MAG Welcomes Doubled US Funding for Bomb Clearance in Laos

6 September 2016: President Obama has announced United States funding of $90 million over three years to support the survey and clearance of unexploded bombs in Laos, doubling its existing annual commitment. 

Clearing UXO in Laos

A MAG team prepares the safe demolition of unexploded ordnance in Laos.

Photo: MAG/Sean Sutton


 Download: MAG Welcomes Doubled US Funding for Bomb Clearance in Laos

MAG Lao PDR’s Country Director, Simon Rea, said: “This is extremely welcome news and will enable tremendous strides forward in helping Laos to become free from the bombs that continue to threaten the lives and livelihoods of ordinary people.

“So many communities in Laos have no choice but to risk their lives on a daily basis going about their everyday activities – farmers digging their land, families building new homes, communities undertaking infrastructure development – while children continue to be those who are most at risk of death or injury from bombs dropped decades before they were even born.”

Laos is the most bombed country per capita in the world as a result of the conflict that ran from 1964 to 1973, when the US dropped two million tonnes of ordnance on the country. The items that failed to detonate at that time have continued to threaten and destroy lives for generations. Fifty-eight per cent of those killed or injured by unexploded ordnance (UXO) in Laos from 2013 to 2015 were under the age of 18.

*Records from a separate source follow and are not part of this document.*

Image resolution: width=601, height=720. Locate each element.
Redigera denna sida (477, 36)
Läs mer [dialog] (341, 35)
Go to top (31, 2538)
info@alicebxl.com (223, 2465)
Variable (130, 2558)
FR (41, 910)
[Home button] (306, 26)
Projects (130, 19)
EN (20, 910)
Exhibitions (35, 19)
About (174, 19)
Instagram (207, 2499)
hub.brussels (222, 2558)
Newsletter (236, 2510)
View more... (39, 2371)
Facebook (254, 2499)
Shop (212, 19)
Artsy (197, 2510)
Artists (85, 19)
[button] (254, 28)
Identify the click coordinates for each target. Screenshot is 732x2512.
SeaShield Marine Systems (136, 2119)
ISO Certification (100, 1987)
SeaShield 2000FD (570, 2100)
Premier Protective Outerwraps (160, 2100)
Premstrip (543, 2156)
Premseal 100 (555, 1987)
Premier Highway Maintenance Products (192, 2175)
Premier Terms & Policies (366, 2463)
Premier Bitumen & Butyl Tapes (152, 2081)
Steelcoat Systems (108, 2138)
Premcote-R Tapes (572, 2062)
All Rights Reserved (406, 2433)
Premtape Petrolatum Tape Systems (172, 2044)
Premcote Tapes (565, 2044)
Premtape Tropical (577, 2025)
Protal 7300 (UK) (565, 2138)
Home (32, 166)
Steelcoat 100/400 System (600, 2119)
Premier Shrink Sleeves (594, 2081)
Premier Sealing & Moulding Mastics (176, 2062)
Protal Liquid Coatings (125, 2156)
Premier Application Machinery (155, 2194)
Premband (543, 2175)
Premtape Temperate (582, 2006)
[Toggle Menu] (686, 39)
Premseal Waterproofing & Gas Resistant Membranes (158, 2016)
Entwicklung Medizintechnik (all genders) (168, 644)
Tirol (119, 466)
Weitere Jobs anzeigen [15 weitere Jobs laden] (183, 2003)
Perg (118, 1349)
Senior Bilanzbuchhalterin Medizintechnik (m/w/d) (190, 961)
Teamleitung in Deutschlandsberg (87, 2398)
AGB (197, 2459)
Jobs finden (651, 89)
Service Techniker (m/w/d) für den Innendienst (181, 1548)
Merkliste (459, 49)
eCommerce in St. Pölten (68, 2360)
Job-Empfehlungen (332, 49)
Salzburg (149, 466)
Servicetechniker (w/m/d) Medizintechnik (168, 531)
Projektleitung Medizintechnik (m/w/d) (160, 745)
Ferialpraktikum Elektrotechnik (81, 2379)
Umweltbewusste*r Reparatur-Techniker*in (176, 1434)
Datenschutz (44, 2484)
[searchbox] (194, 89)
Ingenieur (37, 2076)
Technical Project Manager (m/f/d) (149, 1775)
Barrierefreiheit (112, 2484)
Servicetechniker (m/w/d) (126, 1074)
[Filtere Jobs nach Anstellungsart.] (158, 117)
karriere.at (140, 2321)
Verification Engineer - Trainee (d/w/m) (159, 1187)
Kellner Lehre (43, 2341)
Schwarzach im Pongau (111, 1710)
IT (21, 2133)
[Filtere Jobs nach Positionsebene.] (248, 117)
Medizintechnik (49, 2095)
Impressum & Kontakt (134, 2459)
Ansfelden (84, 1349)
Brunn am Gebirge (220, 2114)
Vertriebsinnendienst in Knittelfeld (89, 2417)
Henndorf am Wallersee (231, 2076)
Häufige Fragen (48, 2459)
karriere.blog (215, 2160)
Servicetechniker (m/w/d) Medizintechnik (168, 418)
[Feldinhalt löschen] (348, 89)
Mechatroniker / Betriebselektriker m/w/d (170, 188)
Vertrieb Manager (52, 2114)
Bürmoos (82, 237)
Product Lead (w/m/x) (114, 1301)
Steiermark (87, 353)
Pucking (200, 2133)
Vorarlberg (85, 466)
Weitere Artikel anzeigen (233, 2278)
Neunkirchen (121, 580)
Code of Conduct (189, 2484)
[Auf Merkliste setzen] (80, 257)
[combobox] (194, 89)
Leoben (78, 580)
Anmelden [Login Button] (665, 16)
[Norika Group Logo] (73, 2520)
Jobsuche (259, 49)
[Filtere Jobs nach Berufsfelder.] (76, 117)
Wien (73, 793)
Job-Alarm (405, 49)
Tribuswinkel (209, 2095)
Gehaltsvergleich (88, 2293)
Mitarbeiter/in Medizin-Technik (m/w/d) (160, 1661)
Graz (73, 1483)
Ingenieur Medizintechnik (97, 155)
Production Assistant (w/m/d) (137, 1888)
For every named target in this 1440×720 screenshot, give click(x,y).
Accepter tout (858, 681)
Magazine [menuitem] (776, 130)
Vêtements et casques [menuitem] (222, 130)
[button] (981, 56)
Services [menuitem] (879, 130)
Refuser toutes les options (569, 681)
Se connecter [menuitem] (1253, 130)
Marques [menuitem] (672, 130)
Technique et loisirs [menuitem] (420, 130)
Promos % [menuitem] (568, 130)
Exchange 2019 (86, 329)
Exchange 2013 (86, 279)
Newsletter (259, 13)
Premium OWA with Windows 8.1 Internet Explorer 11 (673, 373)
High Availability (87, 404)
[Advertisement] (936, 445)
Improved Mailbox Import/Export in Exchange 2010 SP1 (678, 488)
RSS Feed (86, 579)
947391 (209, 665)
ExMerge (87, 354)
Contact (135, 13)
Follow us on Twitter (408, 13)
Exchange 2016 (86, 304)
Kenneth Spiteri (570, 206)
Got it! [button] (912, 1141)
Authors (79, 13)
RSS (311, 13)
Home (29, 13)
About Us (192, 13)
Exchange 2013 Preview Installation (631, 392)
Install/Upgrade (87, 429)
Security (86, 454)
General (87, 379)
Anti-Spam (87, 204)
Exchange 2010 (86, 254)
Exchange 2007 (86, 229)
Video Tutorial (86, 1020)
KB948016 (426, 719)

MAG and fellow operators estimate, based on a detailed analysis of historical clearance data across the whole country that has been cross-referenced with US bombing records, that there is approximately 1,600km² of land that still requires UXO clearance – an area equivalent to twice the size of New York City. It will only though be through the completion of a national survey, an activity now possible with the increased funding from the US, that the true extent of contamination will be known.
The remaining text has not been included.